Entonces conocí a Isabel, con ojos de muñeca y cuerpo de gata. Nos veíamos por la isla e intercambiábamos impresiones. Después yo seguía mi camino pues había mucha isla por vivir.

Desde lo alto del Terebaca podía ver todo el océano a mí alrededor. Entonces sentía que verdaderamente me encontraba en el ombligo del mundo.

Un día, mi anfitriona me dio un trapito, que en los mares del Sur llaman Jami, y me lo puse de taparrabos. Me embadurnaron todo el cuerpo de arcilla, y con otras tierras de colores me dibujaron símbolos ancestrales.

Detrás del carro alegórico más de cien personas, todas integrantes de nuestro clan, animábamos a nuestra reina.

Marchábamos saltando y emitiendo sonidos guturales, las mujeres ocultando sus pechos bajo la arcilla, guerreros a caballo llevando a sus mujeres en la grupa. A mí me concedieron llevar una antorcha que mantuve con orgullo durante toda nuestra marcha.

Caminábamos por el sendero que transcurre paralelo a la pista del aeropuerto Mataberí cuando, sin previo aviso, un estruendo detuvo nuestros cantos. Un enorme concorde aterrizaba junto a nosotros. Del gran pájaro de hierro descendieron varias decenas de turistas, los cuales corriendo junto a la alambrada del aeropuerto comenzaron a disparar sus cámaras pues tenían temor de algún día llegar a olvidar que habían estado allí.

Poco tiempo después el gran pájaro de hierro alzó el vuelo para no volver a ser visto jamás.

La fiesta duró hasta tarde. Permanecimos bailando y cantando en Hanga Roa hasta que comenzó a refrescar.

Como yo no quería acostarme lleno de barro, me metí en el mar. Una luna llena muy hermosa iluminaba la playa. Entonces Isabel corrió hacia mí y nos hicimos amigos.

Ya la Tapati Rapa Nui estaba llegando a su término y tocaba elegir a la reina.

Durante dos semanas componentes de los distintos clanes hacían muestra de su valentía, su habilidad, su fuerza y su arte con el fin de ensalzar a su reina y que finalmente esta fuese elegida embajadora de la isla.

Por último las reinas tenían que presentarse ante su pueblo vestidas con ropas ancestrales, adornadas con miles de minúsculas conchas de mar.
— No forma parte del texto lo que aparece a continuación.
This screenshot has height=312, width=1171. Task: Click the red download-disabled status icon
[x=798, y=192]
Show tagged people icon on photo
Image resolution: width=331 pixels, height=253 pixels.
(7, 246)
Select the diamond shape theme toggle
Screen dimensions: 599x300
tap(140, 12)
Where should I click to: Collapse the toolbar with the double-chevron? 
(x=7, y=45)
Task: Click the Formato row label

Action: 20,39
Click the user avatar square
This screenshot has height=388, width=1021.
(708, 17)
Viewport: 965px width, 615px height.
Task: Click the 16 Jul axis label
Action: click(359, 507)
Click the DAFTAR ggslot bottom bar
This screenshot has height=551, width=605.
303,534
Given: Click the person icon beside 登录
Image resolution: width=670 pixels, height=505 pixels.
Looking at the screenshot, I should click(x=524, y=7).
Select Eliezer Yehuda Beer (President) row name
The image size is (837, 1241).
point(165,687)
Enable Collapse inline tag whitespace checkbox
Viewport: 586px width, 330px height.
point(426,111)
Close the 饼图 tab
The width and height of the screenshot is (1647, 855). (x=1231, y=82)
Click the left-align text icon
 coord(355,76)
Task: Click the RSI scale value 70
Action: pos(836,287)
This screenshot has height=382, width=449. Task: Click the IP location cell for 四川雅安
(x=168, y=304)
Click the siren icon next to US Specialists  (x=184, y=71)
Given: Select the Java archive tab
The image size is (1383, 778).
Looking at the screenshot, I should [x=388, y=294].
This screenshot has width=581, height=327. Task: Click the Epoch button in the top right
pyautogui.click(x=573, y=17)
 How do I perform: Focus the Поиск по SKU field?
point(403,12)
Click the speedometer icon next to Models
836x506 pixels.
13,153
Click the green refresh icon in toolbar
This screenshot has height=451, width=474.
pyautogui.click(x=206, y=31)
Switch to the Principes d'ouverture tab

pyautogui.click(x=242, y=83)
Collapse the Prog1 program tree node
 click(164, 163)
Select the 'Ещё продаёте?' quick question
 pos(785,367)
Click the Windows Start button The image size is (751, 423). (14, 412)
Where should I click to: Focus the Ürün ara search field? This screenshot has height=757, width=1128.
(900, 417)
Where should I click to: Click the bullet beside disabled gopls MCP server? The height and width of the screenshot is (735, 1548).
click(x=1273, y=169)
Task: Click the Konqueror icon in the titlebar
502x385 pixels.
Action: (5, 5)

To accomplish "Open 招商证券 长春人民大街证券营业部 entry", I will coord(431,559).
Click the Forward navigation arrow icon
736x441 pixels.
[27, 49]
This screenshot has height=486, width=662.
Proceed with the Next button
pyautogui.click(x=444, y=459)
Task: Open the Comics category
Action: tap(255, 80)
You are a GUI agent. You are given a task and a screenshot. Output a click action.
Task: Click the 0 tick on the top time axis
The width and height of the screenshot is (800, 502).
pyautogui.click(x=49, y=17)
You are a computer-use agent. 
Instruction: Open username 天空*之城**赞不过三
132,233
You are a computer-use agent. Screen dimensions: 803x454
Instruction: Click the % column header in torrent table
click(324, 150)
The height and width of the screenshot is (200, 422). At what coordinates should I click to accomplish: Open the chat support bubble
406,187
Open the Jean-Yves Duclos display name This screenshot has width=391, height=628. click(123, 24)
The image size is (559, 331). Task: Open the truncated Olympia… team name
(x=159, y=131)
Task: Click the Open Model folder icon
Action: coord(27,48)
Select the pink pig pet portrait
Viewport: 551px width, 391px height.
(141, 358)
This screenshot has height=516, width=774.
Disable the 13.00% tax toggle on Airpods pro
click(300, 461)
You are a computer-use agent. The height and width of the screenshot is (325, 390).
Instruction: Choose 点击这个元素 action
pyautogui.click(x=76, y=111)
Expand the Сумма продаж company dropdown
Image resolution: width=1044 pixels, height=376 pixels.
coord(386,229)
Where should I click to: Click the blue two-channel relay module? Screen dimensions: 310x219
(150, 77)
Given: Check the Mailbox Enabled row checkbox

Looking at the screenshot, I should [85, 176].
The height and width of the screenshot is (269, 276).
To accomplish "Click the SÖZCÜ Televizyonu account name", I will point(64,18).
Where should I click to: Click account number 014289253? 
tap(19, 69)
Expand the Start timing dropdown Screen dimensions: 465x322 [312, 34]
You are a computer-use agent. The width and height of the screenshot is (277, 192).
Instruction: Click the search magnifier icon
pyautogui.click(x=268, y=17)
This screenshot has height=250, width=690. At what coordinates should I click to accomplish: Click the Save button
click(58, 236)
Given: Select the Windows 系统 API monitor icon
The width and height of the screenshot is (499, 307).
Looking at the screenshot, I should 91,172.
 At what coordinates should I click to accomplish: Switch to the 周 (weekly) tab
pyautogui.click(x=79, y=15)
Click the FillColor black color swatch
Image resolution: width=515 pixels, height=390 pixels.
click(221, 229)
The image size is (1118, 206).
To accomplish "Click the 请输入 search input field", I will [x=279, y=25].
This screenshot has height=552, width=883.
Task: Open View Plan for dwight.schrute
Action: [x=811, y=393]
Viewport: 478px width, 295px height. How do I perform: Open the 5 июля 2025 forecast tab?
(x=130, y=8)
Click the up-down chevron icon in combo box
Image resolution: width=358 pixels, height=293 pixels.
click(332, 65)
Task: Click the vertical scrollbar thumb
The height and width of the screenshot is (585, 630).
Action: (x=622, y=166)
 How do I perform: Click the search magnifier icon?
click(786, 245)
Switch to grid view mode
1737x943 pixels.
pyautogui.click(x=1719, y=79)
Se presentaban diciendo: «Iorana Korua», tras lo cual seguían explicando en su primitiva lengua las peculiaridades de su traje de gala.

Para elegir a la afortunada se valoraron las actuaciones de todo su clan, tras lo cual, como reina de la isla se proclamó una joven gorda y sonriente.

Que diferente era todo aquello a los concursos de belleza de los países civilizados.

A orillas del mar, en un restaurante de moda, Isabel y yo brindábamos por nuestra nueva reina. Era el triunfo de la gordura. Era el triunfo de la libertad.